News from EBBS membership

 

Knighthood for Cambridge Neuroscientist Gabriel Horn

Recently we received a happy email message from our President, announcing that long-standing EBBS member Gabriel Horn had received a knighthood in the New Year's Honours. Wolfram Schultz listed Sir Gabriel Horn's many achievements, including appointment as Professor of Zoology, at  the  University   of Cambridge, in 1977, where he was Head of the Department of Zoology from 1979-1994; election as  Fellow of the Royal Society in 1986; Master of Sidney Sussex College, Cambridge, from 1992-1999; and recipient of the Royal Society Royal Medal in 2001.   

 

   The knighthood was awarded 'For services to neurobiology and to the advancement of scientific research', and therefore I will focus on his scientific achievements. 

 

They are many, and in a number or different scientific disciplines. Gabriel Horn has played a pioneering role in these part-centred visual receptive fields, multisensory integration, attention  and perceptual predispositions. Pioneering work is not immediately universally accepted, and Horn's studies are no exception. For instance, he was the first to demonstrate that neurons in the superior colliculus-the optic tectum- received inputs from the auditory and somatic sensory systems. This work was initially received with some scepticism, but it is gratifying to see that contemporary research has completely vindicated and extended Horn's original results (see, e.g.,  contributions in Bolhuis, 2000).  Horn also pioneered the study of neuronal habituation, the characteristics of which he compared to those of behavioural habituation. As long ago as 1970 he suggested that the failure of synaptic transmission during habituation involved changes in the movement of calcium ions on the presynaptic side of the synapse. Horn's pioneering work on habituation involved a wide range of species, including cephalopods, insects and mammals (Horn, 1985, 2000).

 

 

Sir Gabriel and his collaborators have also been pioneers in attempting to localize the neural substrate of memory (Horn 1985, 2000). The argument is that, in order to be able to analyse the neuronal correlates of learning and memory, you have to know where in the brain to look for these correlates. A well known attempt at localization of function was that of Karl Lashley  in the 1950's, who was 'in search of the engram', the engram being the 'mark' or 'trace' left in the brain by the learning experience. As we all know, Lashley became despondent with regard to neural localisation of the memory trace. Horn and his colleagues took up the challenge through an analysis of filial imprinting. They established that the neuronal changes underlying this form of learning are not widely distributed in the brain, but are subserved by at least three brain regions, including the left and right Intermediate Medial Hyperstriatum Ventrale (IMHV). Neuronal changes consequent upon training have been identified in the left and right IMHV, but are different in the two regions.  Horn has been able to show that the changes which bring about strengthening of connections between specific groups of neurons in learning and memory are diverse, involve anatomical and biochemical changes, and occur with differing time courses. Sir Gabriel's work on habituation and especially on imprinting have taken us further than any other paradigm towards unraveling the neural mechanisms of learning and memory, a key problem in modern cognitive neuroscience.  

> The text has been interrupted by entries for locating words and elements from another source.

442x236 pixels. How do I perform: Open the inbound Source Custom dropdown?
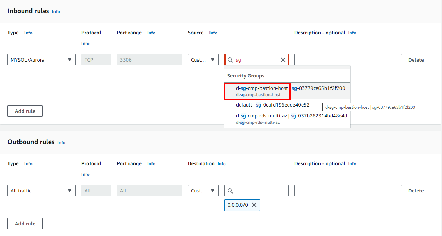(203, 60)
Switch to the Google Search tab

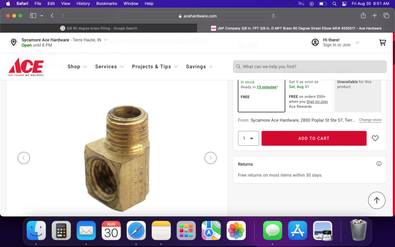click(99, 28)
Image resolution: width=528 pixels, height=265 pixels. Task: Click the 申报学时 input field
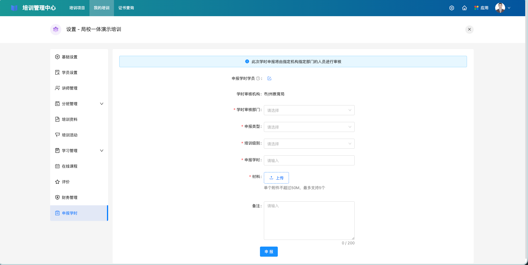[x=309, y=160]
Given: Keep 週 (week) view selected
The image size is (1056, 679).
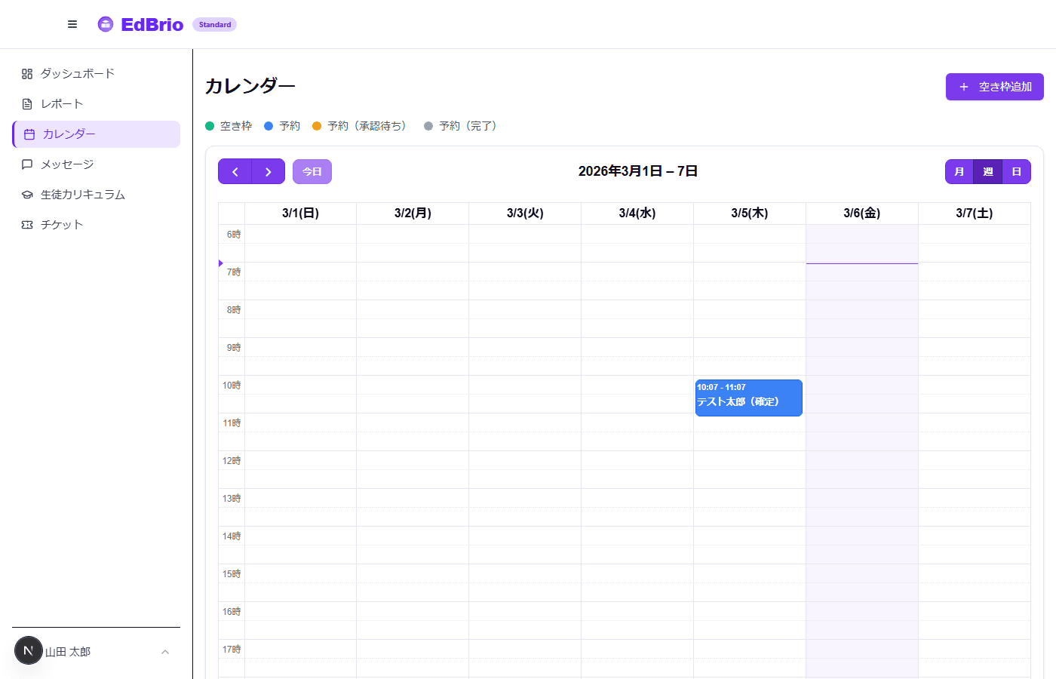Looking at the screenshot, I should pyautogui.click(x=987, y=171).
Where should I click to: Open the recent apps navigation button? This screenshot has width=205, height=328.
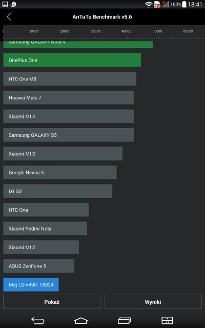coord(125,320)
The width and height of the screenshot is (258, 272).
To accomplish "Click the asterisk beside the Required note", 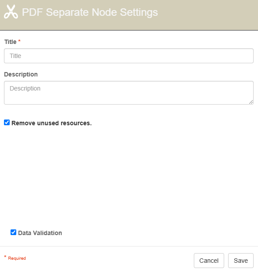I will [x=5, y=257].
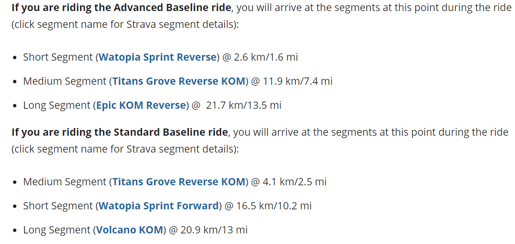Open the Volcano KOM segment link
This screenshot has height=244, width=515.
130,230
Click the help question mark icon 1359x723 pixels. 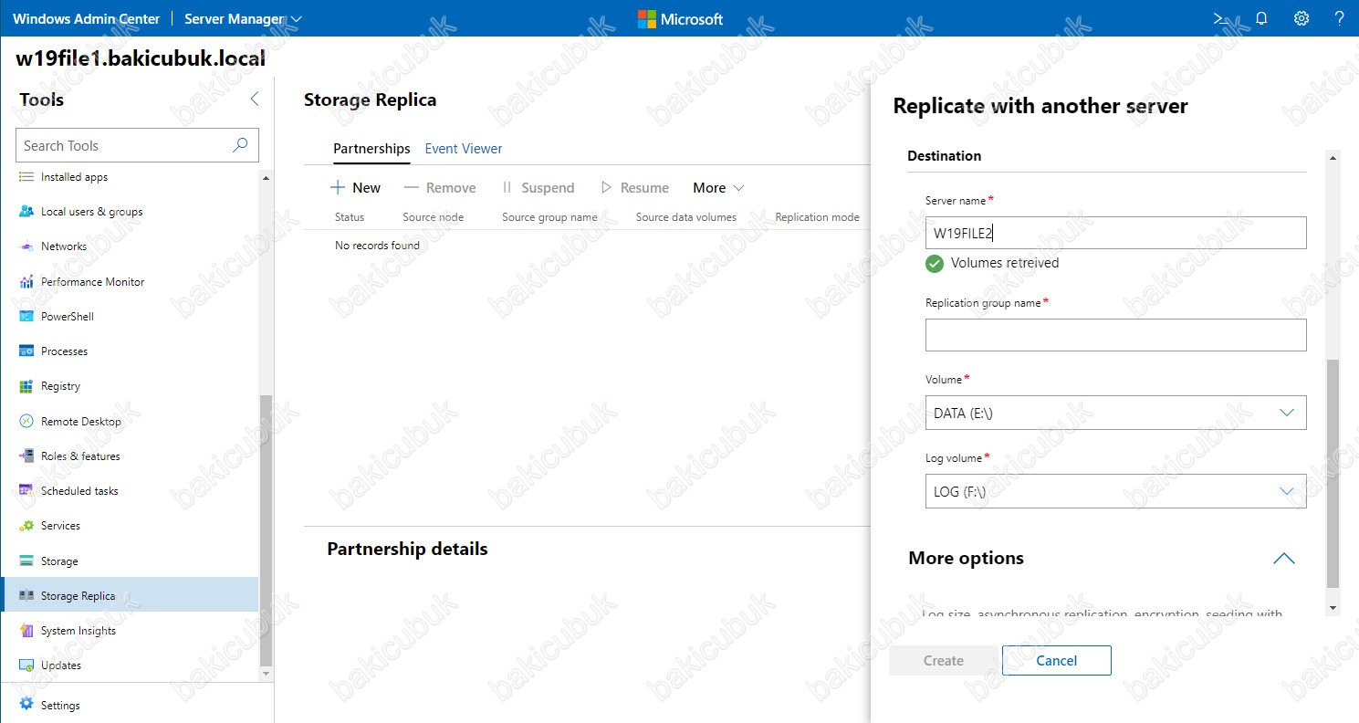click(1339, 18)
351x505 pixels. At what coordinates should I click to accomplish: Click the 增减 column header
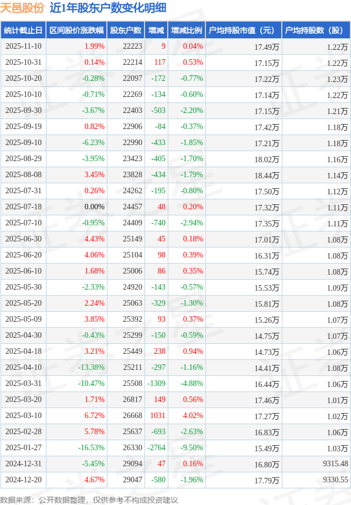(156, 30)
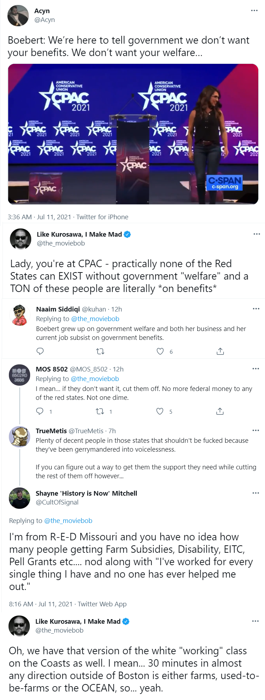Like MOS 8502's tweet with 5 likes

160,411
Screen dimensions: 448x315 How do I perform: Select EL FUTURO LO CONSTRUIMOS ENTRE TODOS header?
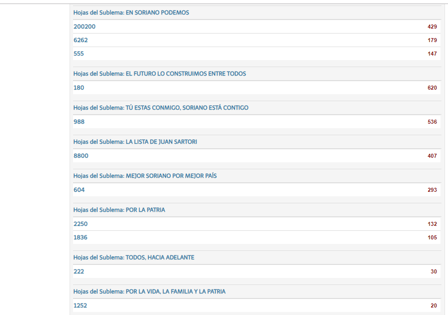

Recently, a number of Gabriel's friends and colleagues honoured him with a collection of essays on the cognitive neuroscience of perception, learning and memory (Bolhuis, 2000). The list of contributors to the book includes many of the top scientists in their respective fields, and it is a great tribute to Sir Gabriel that they were all very keen to contribute  to a book in his honour. Typically, Gabriel was not just a passive recipient of this tribute, but contributed one of the finest chapters to the book (Horn, 2000). Indeed, Sir Gabriel's scientific output is unabated. Only last year he and his colleagues published a very important paper (Horn et al. 2001), challenging  the predominant view that the neural changes underlying memory reflect linear processes such as are implied in simple Hebbian models of memory-related neural plasticity. His carefully controlled, elegant experiments are an example of how this problem should be tackled, and his achievements put him at the forefront of the field. May he lead the way for a long time to come.